Chapter 29
Suara langkah bergema di koridor sebuah lorong bawah tanah. Diikuti bunyi becek genangan air yang berdenyar ketika Chiasa tidak sengaja menginjaknya.
Di sudut lorong, tampak sebuah pintu besi. Besar dan keras. Tampak dingin dan tanpa ampun.
Ismawan keluar dari pintu itu.
"Ismawan-sama," sapa sang Perisai sembari menunduk hormat. Dijawab oleh lambaian tangan dari yang lebih tua.
"Sudah kubilang berapa kali, Chiasa-kun." Sang Kamiya menggelengkan kepala. "Tidak perlu terlalu formal jika denganku."
Pria itu menyisir surai putih di kepalanya dengan tangan. Mulut mendesah panjang. Langkahnya yang berat mengiringi frustasi. Pandangan teredar ke lorong bata di sekitar mereka.
"Aku masih tidak percaya kita punya fasilitas penjara semacam ini," gumam Ismawan. "Memang berguna untuk sekarang. Tapi aku masih heran apa yang ada di pikiran pendahuluku saat membangunnya."

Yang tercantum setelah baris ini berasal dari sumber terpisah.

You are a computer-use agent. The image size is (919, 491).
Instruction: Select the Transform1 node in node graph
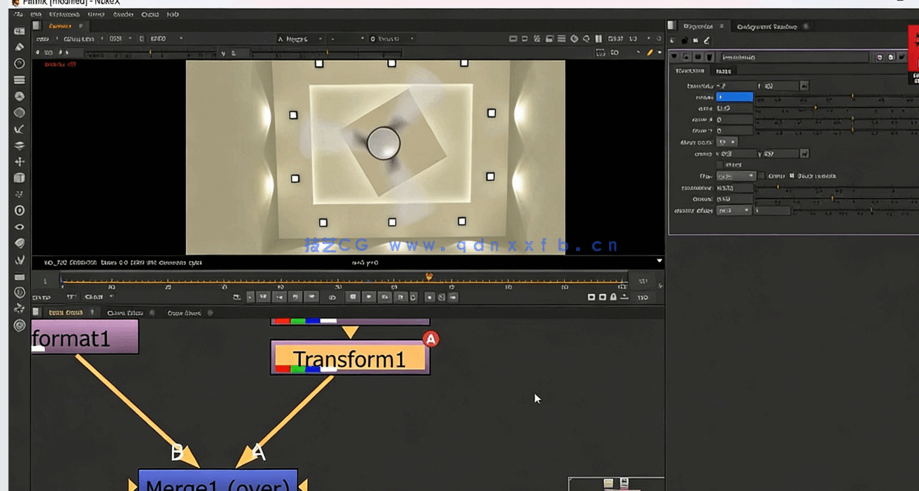click(x=349, y=358)
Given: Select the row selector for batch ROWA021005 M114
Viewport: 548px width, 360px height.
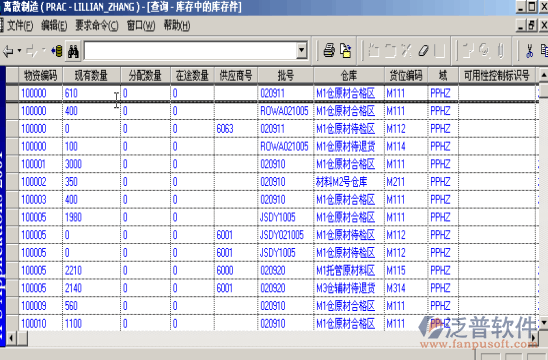Looking at the screenshot, I should 12,146.
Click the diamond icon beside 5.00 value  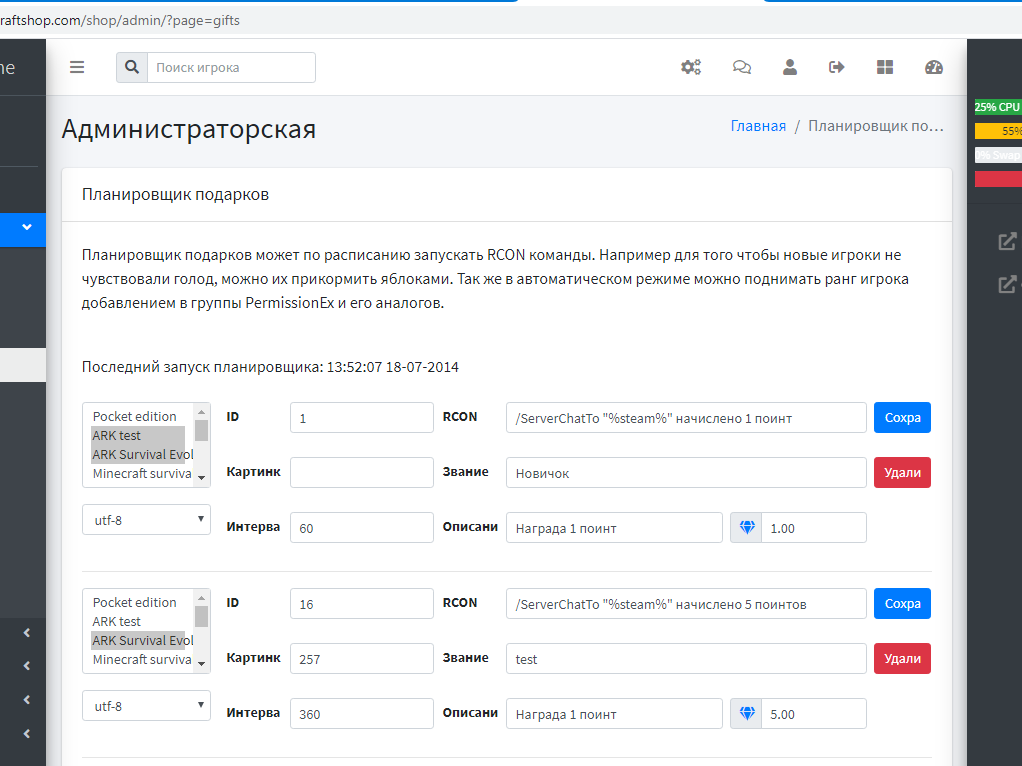[746, 714]
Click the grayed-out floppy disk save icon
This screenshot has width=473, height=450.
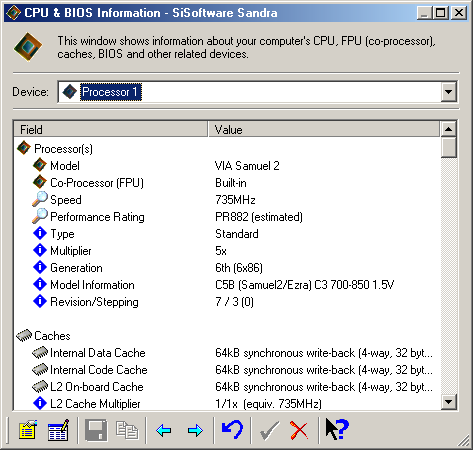[96, 430]
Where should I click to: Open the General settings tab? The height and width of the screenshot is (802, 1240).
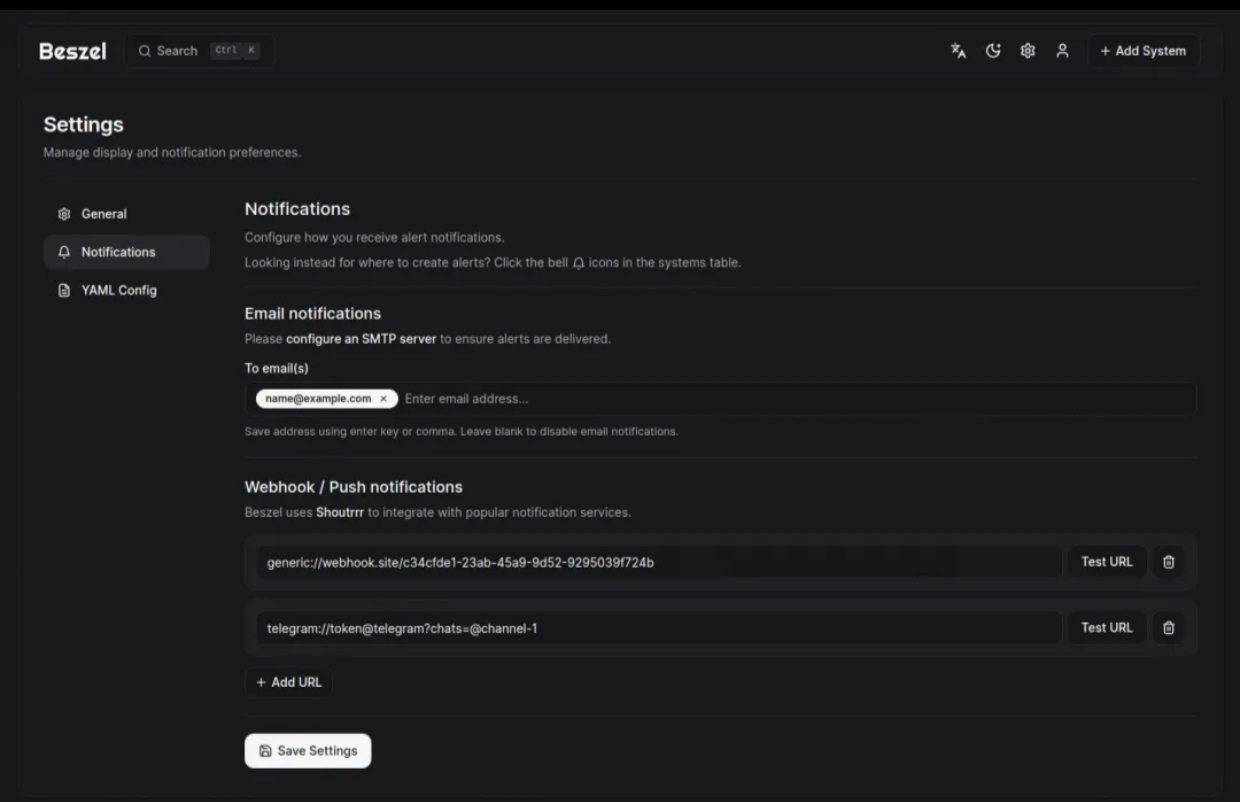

"Kalian Kamiya." Chiasa mengingatkan. Senyum penuh kerut terpajang di wajah.
"Tidak ada yang bisa membaca jalur pikiran keluarga anda."

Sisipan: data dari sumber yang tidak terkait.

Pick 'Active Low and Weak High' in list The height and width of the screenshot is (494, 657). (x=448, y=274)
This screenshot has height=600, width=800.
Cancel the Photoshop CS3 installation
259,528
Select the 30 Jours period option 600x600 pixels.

Ismawan terpaku. Lalu tawanya menggelegar di lorong yang bisu. Dia menepuk-nepuk pundak Chiasa.
"Kau bisa saja. Aku anggap itu pujian," ucapnya sembari menyeringai.
Kedua kakek tua itu berjalan keluar. Chiasa dengan setia membuat langkahnya seiring disamping Ismawan.

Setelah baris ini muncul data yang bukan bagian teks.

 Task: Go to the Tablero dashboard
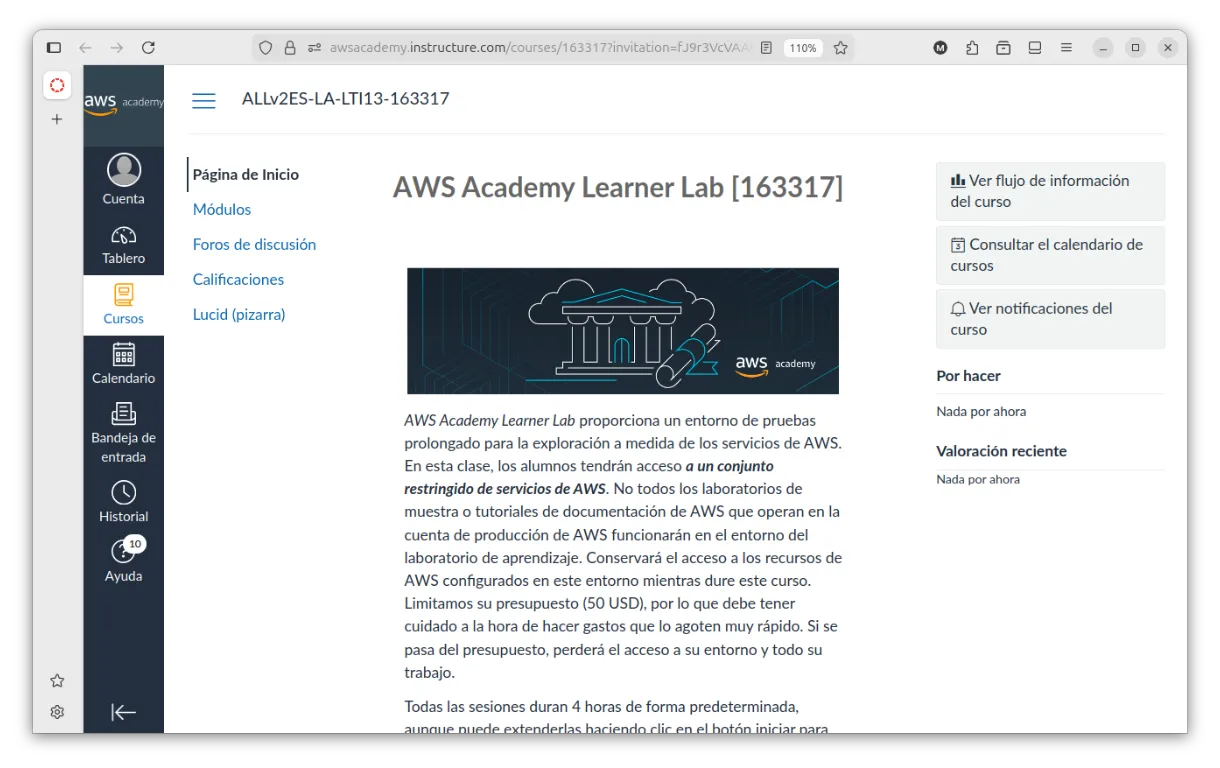(124, 245)
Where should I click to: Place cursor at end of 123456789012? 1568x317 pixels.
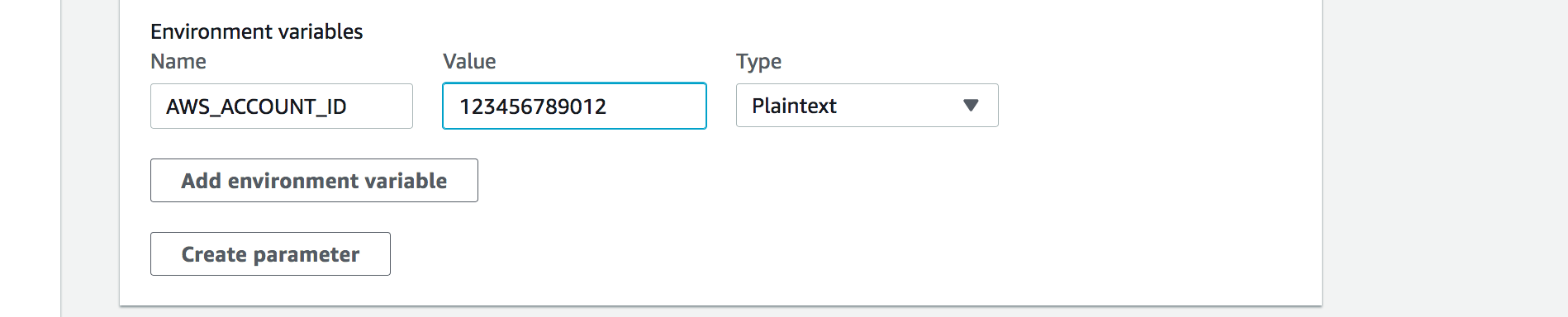[609, 106]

"Jadi," ucap sang Perisai dengan hati-hati. "Apakah ada hasil, Ismawan-sama?"
Yang satunya mendesah. Lalu mengusap muka dan menggeleng.
"Nihil," jawabnya pahit. "Dia tidak mengucapkan satu patah kata apapun. Siapapun 'Tuan' ini, dia benar-benar tidak mau mengkhianatinya."
Ismawan menundukkan wajah. Ekspresinya mengeras.
"Bahkan setelah apa yang dia lakukan pada tubuhnya..."
Loyalitas,
Pikir Chiasa.
Dia sangat paham akan hal itu.
Matanya terlempar pada sosok Ismawan yang berdiri tegap. Terlihat jauh lebih muda dari seharusnya. Bahu tertarik ke belakang. Langkah pasti bergema di dinding batu.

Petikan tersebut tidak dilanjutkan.